» Perguntas
- A) Transcreva da entrevista sobre obesidade o trecho que começa em "ABESO —  Também" e segue até "pessoa com obesidade.".
- B) Segundo a entrevista sobre obesidade, quantas associações e sociedades médicas participaram do manifesto publicado pela campanha “Cuidar de Todas as Formas”?
- C) Prossiga a entrevista sobre obesidade a partir do ponto em que ela termina.

» Trecho do documento
--

Outro imenso desafio é o acesso a tratamento. Infelizmente, não temos nenhum tratamento para obesidade no SUS. O PCDT de obesidade precisa ser muito melhorado. Fizemos reuniões e enviamos sugestões para os setores envolvidos na linha de cuidado de pessoas com essa doença tanto na atenção primária quanto na especializada. Esse é um caminho ainda muito longo, sendo pauta recorrente na Abeso.

ABESO —  Também houve um esforço notável para alinhar a Abeso com outras sociedades médicas, não é mesmo?

CINTIA CERCATO — A obesidade tem uma interface com diversas especialidades da Medicina. Em 2021, nossa campanha “Cuidar de Todas as Formas” publicou um manifesto que envolveu treze associações e sociedades médicas, chamando a atenção justamente para a seguinte verdade: todas as especialidades precisam ter um olhar para a pessoa com obesidade.

--

Dados armazenados:
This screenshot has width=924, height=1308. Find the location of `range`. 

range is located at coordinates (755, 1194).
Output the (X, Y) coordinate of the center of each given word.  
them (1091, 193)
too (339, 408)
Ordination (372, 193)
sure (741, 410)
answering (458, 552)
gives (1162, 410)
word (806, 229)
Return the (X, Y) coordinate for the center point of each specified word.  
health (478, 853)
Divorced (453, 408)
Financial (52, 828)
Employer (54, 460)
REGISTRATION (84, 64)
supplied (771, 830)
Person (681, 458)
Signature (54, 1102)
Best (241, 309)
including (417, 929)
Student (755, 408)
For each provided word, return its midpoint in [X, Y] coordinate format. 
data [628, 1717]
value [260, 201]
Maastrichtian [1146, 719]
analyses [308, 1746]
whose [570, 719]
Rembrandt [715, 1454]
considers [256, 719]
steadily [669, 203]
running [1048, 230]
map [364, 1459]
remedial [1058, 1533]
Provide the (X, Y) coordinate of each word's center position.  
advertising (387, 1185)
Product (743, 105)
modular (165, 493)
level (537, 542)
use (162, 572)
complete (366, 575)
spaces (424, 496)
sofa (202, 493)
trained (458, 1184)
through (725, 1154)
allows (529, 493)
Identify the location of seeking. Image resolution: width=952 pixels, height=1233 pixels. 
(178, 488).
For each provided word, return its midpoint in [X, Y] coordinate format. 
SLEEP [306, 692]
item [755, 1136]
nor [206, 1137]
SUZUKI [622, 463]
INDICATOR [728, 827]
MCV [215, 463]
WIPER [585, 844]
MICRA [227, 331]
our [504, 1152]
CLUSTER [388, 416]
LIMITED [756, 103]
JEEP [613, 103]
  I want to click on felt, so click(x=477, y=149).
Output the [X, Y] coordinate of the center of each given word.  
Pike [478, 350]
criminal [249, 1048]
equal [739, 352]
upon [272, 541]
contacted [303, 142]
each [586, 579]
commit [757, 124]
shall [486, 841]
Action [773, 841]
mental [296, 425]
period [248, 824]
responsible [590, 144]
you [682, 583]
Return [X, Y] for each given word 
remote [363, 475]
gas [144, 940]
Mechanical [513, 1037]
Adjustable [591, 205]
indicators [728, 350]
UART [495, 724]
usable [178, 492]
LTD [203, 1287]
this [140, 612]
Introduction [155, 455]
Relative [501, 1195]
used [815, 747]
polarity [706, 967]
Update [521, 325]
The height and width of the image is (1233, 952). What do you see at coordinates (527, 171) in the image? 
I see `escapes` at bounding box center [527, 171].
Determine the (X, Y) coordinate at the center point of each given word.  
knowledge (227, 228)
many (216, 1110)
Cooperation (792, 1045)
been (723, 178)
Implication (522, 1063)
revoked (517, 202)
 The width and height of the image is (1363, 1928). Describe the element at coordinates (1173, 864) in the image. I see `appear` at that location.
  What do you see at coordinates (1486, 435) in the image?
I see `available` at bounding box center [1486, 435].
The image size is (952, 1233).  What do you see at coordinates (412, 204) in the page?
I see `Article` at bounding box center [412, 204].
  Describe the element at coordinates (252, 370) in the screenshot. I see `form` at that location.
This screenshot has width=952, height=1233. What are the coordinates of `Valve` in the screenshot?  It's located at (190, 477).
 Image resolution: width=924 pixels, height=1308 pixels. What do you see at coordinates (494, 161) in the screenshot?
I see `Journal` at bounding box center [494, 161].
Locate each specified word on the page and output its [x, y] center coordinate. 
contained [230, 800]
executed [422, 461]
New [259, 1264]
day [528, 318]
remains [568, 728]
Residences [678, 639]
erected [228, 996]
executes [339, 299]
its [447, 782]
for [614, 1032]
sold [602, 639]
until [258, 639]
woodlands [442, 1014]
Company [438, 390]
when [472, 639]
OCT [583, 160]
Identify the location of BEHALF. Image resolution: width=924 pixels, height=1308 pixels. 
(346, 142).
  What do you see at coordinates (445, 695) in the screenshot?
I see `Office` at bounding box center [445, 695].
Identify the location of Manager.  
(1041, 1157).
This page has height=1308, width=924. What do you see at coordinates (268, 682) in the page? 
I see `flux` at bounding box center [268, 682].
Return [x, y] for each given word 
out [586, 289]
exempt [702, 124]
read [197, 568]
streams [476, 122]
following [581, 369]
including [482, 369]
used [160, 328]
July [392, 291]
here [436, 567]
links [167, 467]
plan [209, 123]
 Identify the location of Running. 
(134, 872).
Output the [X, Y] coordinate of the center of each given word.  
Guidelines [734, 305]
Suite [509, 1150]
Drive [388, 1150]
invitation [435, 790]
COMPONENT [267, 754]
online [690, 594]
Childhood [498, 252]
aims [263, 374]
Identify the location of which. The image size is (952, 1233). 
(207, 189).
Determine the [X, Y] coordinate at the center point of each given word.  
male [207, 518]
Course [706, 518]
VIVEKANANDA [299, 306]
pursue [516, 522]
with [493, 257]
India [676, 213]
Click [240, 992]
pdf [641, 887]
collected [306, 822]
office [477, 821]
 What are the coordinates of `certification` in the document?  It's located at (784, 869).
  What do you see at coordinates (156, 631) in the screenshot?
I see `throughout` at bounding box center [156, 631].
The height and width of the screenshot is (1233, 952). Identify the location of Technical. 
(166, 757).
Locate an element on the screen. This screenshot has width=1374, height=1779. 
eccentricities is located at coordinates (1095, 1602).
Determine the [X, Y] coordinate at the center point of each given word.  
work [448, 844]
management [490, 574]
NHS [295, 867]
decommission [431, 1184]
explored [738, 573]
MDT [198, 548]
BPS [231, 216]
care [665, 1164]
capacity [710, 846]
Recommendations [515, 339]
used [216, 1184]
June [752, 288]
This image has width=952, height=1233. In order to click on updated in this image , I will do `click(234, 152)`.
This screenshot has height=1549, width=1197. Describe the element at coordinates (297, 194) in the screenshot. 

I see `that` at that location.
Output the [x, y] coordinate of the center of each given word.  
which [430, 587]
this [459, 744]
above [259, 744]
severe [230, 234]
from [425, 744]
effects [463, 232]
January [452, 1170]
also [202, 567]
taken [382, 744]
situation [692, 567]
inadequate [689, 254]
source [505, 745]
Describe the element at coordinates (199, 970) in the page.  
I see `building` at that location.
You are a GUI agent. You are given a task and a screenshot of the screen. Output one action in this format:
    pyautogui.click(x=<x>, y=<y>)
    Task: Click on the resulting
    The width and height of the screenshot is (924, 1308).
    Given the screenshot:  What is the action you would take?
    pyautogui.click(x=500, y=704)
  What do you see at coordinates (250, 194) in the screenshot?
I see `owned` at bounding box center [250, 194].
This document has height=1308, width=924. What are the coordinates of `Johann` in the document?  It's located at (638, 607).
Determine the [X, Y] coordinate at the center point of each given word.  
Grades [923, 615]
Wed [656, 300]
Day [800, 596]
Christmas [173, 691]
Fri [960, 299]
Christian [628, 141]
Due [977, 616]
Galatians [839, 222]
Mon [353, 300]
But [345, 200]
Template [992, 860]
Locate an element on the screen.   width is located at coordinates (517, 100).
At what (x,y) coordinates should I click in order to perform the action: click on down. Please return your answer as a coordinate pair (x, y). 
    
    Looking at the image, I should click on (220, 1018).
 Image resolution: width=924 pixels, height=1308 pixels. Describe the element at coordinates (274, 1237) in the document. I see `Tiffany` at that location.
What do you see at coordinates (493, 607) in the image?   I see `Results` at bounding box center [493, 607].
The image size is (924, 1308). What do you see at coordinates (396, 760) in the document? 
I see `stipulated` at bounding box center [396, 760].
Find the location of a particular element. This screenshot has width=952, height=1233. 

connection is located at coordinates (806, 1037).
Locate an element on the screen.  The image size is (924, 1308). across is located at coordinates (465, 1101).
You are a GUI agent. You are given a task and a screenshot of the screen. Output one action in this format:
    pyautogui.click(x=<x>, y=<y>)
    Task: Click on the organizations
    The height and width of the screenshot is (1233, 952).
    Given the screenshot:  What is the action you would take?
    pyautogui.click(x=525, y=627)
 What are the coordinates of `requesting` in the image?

--

» Respostas esperadas
- A)
ABESO —  Também houve um esforço notável para alinhar a Abeso com outras sociedades médicas, não é mesmo?

CINTIA CERCATO — A obesidade tem uma interface com diversas especialidades da Medicina. Em 2021, nossa campanha “Cuidar de Todas as Formas” publicou um manifesto que envolveu treze associações e sociedades médicas, chamando a atenção justamente para a seguinte verdade: todas as especialidades precisam ter um olhar para a pessoa com obesidade.

- B) Treze.

- C)
Neste momento, estamos finalizando uma diretriz conjunta com a Sociedade Brasileira de Hepatologia sobre a doença hepática gordurosa não alcoolica em pessoas com obesidade. Também, diante da constatação de que a obesidade é um importante risco para a covid grave , que o excesso de peso afeta a imunidade e vacina é sempre uma ferramenta de proteção, nós nos aproximamos mais da SBIm (Sociedade Brasileira de Imunizações) e estamos discutindo a importância de incluir obesidade no calendário de vacinação de grupos especiais.  Claro que ainda existe uma série de oportunidades com outras sociedades médicas e elas estão no planejamento futuro da Abeso.

ABESO —  Também se notou uma relação mais estreita com a World Obesity Federation (WOF) Poderia nos contar um pouco sobre isso?

CINTIA CERCATO — Somos o único membro pleno da WOF no Brasil, ou seja, o único que ocupa determinadas funções, que tem direito a voto e que pode concorrer para sediar o ICO, o International Congress on Obesity.

Soubemos aproveitar bem esse espaço. Por exemplo, conseguimos apoio financeiro para a campanha do Dia Mundial da Obesidade de 2021 e que, pelo sucesso, mereceu destaque nas comunicações da WOF.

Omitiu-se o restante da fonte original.